The following are six cornerstone budgetary philosophies that have helped our organization bear fruit through the ups and downs of many business cycles. Many might say that a budget is mostly about crunching numbers. I would respond and say a good budget is so powerful within an organization that it can greatly influence the hourly decisions of the staff, which will help contribute to greater profits.
- Put the well-being of the organization before the well-being of people. If the needs of the organization are met first, then eventually the needs of people will be met. There are some exceptions, but in general, if this is done well, the organization will thrive, and then people will thrive.
- Incentive pay and bonuses establish an organizational culture that rewards behavior that encourages growth and avoids waste. Raises and bonuses have to be tied to performance rather than schedules so everyone knows which behaviors are targeted to strengthen a company.

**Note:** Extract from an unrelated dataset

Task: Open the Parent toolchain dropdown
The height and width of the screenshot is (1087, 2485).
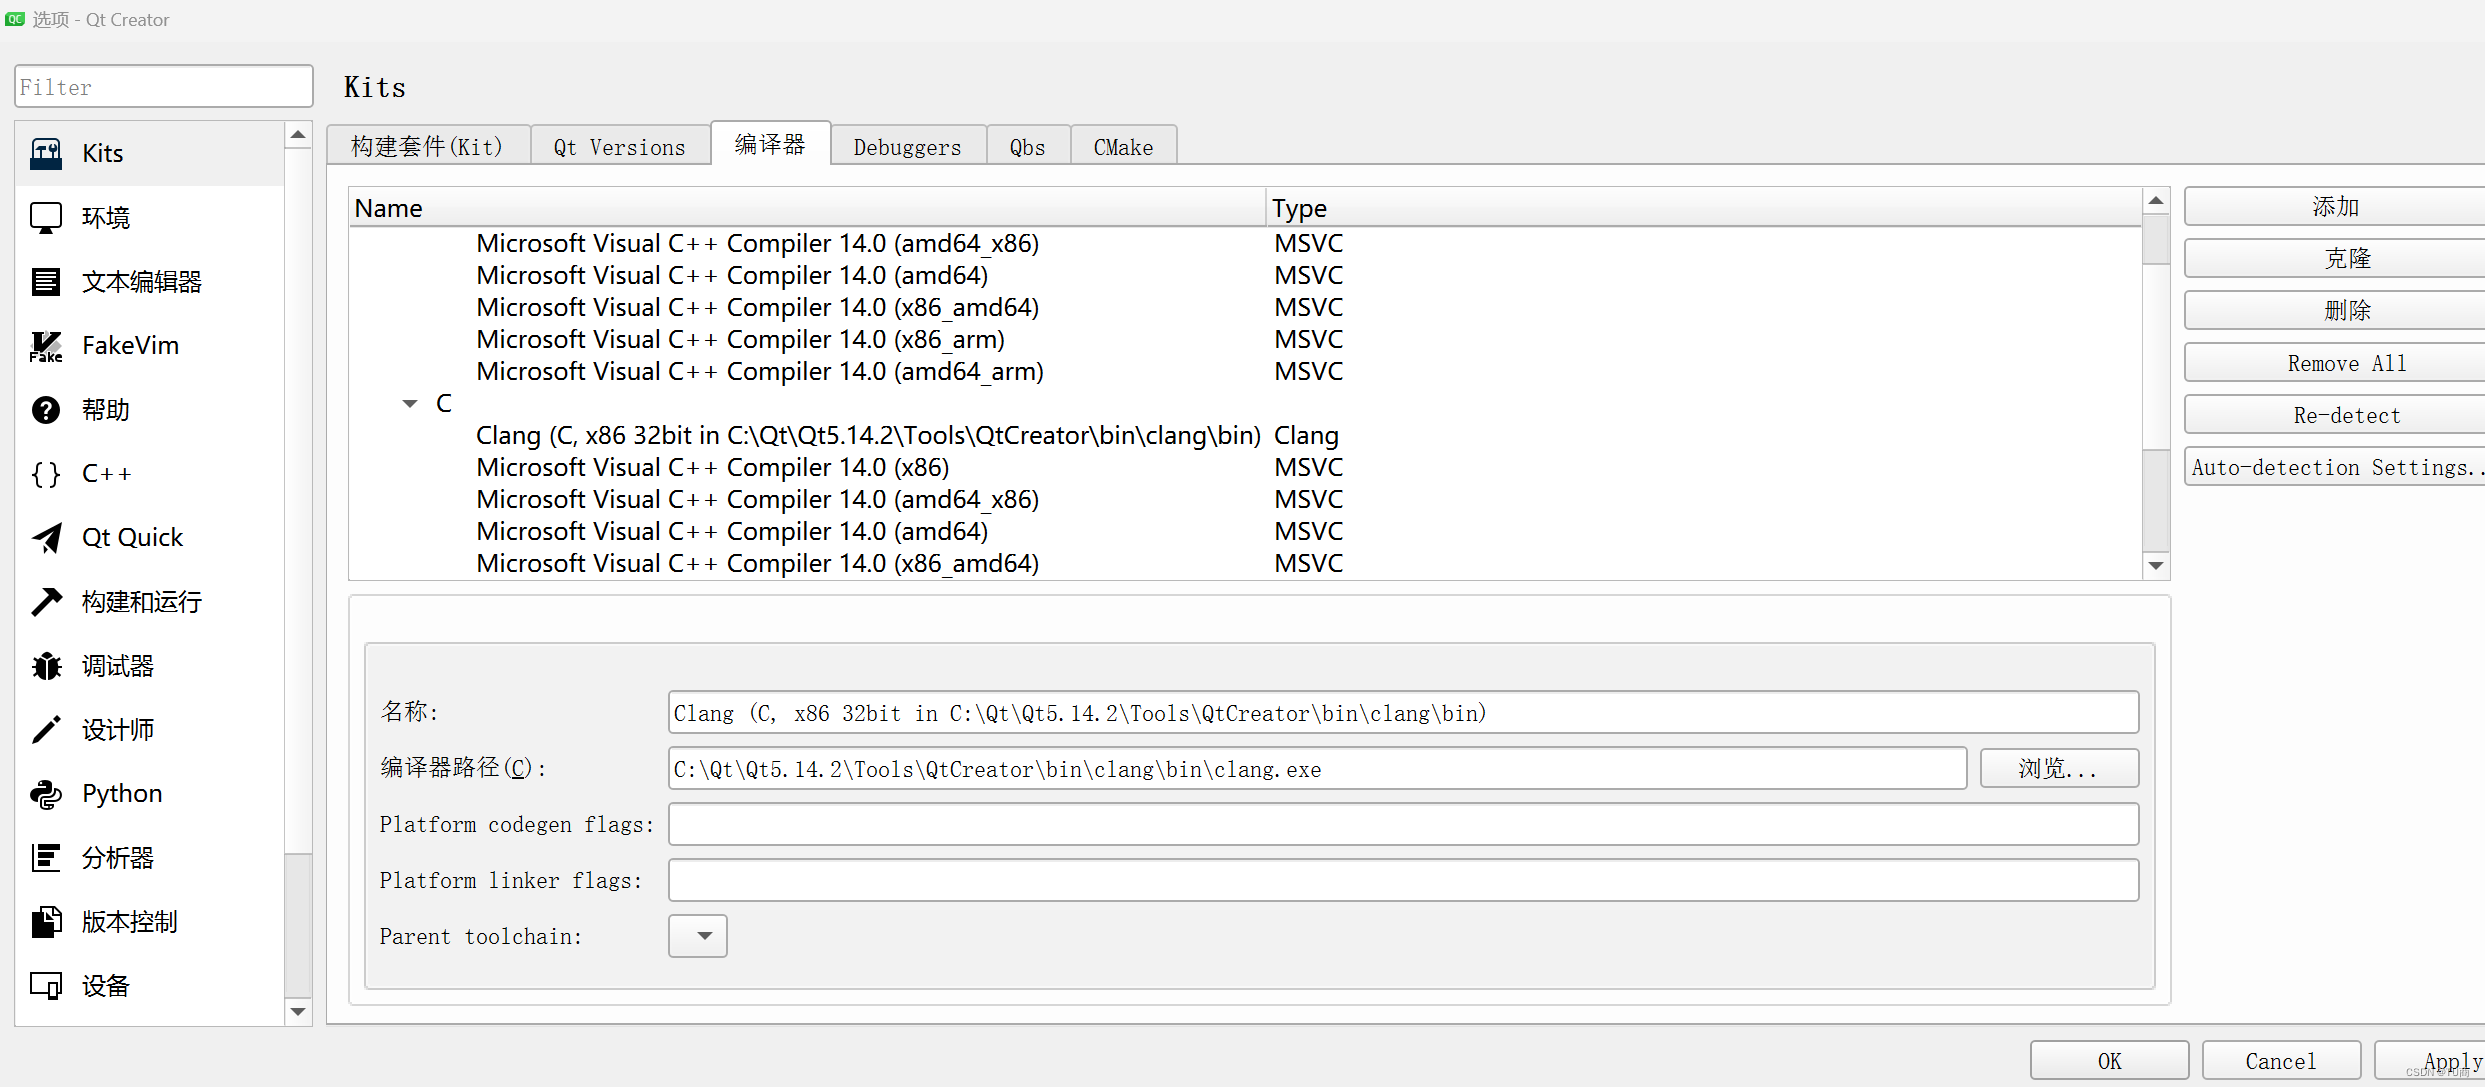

- The power of great credit gives an organization several advantages. Initially, it extends the amount of time a firm has to pay its bills, which helps cash flow. Besides acquiring credit, it also gives a firm a leg up on negotiating best pricing. Routinely paying your bills on time holds a value that vendors respect and will reward because there are so many competitors who pay late.
- Work hard at gathering prices. The central success of the American economy is based on competition and free enterprise. Maximize the power of this by gathering and finding pricing that fits your budget.
- Business insurance should be a safety net for catastrophic accidents — not a nickel-and-dime account for every small claim. Self-insure all small claims. If you are a growing company, and you pay 1x for small claims, over a long period of time you will save 1.5x or more on premiums. Insurance companies track your losses closely.
- Celebrate safety. Business insurance is a good part of every budget, and a safe work place will save money. Reward employees before the accident happens for good practices. Lunches, gift cards, prizes given out after a "safe and accident free" period of time will create an awareness of safety that every company needs. Remember, behavior recognized is behavior duplicated.